“Most countries in the developed world (North America, Europe and developed Asia) experienced a slowdown in productivity growth rates in 2005…Countries at the higher end of the global productivity spectrum are mainly emerging markets, including Eastern and Central European economies – e.g. Poland (7.7%). While Mexico’s productivity growth rate was relatively low at less than 1% per year both in 2004 and 2005, Korea (2.6%) and Turkey (3.7%) remained at the higher end of OECD countries. But India and in particular China showed much faster productivity growth at 4.4% and 8.4% respectively in 2004.”
The rapid growth in productivity in the emerging economies is not too hard to interpret, there is some kind of ‘technological catching-up’ going on. Also as these economies move out of agriculture, through industry and on towards services there is again is a constant productivity bonus.

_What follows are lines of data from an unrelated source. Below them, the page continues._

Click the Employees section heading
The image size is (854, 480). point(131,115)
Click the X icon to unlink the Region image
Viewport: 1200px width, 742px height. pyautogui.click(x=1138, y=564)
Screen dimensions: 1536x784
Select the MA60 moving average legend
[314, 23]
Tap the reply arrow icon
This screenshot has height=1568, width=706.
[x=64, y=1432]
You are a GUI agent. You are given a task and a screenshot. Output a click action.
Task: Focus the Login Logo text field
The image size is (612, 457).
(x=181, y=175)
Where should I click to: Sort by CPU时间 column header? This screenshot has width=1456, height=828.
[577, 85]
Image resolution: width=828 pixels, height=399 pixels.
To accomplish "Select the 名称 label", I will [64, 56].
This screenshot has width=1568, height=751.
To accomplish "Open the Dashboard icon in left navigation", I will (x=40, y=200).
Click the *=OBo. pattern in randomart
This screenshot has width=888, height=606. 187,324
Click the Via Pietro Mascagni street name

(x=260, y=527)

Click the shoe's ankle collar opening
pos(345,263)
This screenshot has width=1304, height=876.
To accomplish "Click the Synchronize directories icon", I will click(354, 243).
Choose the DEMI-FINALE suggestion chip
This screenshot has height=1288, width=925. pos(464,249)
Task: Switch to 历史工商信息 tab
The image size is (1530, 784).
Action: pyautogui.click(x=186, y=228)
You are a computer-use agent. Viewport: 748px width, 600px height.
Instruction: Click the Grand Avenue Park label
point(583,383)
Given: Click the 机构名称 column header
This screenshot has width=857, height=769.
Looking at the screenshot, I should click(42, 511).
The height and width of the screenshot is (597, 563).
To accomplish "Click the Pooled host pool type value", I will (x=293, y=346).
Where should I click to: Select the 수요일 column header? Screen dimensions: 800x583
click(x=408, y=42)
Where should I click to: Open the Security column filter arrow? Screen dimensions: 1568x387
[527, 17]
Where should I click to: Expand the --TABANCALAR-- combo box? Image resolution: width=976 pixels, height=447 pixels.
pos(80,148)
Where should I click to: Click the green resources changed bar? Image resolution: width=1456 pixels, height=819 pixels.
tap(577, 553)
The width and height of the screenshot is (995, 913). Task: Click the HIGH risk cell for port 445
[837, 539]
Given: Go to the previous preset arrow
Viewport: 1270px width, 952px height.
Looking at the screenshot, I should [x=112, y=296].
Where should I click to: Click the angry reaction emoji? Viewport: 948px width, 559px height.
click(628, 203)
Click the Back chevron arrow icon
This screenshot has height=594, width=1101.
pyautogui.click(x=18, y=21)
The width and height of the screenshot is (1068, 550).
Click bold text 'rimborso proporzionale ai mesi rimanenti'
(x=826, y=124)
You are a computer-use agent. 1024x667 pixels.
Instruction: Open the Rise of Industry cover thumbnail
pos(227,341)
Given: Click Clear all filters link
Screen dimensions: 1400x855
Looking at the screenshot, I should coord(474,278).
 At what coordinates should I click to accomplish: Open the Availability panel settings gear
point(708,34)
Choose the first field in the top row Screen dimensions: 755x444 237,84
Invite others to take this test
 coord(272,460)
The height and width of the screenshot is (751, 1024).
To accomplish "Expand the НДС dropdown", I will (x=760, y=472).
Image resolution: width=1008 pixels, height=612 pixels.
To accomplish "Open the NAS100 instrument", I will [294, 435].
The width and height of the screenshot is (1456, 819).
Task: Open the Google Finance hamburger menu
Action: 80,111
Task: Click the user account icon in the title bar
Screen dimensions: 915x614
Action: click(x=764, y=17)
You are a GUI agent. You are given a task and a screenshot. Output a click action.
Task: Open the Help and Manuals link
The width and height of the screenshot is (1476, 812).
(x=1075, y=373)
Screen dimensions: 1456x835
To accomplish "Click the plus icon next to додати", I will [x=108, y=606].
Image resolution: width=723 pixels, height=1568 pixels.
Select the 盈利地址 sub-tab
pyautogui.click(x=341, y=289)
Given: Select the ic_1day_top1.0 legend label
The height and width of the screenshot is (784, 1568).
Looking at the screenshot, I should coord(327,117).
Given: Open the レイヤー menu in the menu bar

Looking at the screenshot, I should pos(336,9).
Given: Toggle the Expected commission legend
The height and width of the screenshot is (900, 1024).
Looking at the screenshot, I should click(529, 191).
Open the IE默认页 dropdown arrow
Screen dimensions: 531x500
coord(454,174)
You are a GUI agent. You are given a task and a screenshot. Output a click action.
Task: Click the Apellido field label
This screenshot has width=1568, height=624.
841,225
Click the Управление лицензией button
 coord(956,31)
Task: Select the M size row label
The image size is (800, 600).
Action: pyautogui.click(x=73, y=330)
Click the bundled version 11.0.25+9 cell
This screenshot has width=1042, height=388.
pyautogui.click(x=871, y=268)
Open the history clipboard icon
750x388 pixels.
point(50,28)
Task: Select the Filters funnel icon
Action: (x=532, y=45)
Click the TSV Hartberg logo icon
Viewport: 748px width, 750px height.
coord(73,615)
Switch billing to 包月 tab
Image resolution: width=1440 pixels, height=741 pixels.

The India-China comparison is also not too hard to interpret:
“India’s slower productivity growth (4.4% in 2004, and 4.1% on average from 2000-2004) should be seen in the perspective of faster employment growth at about 2% during recent years, which is double the growth of labor input in China. China experienced a similar phase of moderate productivity growth during the late 1980s and early 1990s.”
This is again exactly what demographic dividend theory would lead you to expect. There are two plusses to changing age structure. The first is a compositional one: as the working age population becomes an increasing part of the population and consequently labour force participation rates rise. The second is a “behavioural one”: as the core of the ‘thickest generations’ move up the age ranges they acquire more experience, in the jargon ‘there are a greater proportion of prime-age workers’, and so naturally productivity rises.
What we are seeing at present is the dominance of the former effect in India, and the dominance of the latter one in China. In terms of the demographic ‘window of opportunity’ India is now where China was in the late 80′s and early 90′s. This can be seen clearly by looking at the respective median ages: China 32.26 (fast approaching the US at 36.27) while India is still only 24.66 (collectively that is).